• **EXERCISE DIRECTIONS**:
Locate the line containing "This screenshot has height=1134, width=850.", then please write out that line and all the lines below it in the entries exactly.

• **PROVIDED MATERIAL**:

==================================================

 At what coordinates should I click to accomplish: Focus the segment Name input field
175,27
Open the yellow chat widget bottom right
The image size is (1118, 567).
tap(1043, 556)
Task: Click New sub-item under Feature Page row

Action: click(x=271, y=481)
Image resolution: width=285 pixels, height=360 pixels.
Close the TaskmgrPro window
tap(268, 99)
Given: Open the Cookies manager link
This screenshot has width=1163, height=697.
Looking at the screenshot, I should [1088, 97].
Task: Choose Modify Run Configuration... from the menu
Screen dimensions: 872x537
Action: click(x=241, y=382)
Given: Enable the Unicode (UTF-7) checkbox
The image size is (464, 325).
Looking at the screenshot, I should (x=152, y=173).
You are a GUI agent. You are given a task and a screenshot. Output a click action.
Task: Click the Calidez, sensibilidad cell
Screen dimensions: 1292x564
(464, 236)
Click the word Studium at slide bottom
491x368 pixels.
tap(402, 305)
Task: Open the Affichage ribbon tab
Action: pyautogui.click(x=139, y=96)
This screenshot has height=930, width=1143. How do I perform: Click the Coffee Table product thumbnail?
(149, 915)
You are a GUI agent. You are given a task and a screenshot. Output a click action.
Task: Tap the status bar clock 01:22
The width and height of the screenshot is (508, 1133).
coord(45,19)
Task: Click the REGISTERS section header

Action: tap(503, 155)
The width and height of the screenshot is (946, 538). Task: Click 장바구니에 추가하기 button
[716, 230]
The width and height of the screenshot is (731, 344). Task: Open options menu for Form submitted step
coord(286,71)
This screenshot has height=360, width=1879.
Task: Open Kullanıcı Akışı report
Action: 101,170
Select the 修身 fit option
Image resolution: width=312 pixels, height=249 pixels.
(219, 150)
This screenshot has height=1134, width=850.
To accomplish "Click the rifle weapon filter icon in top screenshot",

==================================================

• **RESPONSE**:
This screenshot has height=1134, width=850.
To accomplish "Click the rifle weapon filter icon in top screenshot",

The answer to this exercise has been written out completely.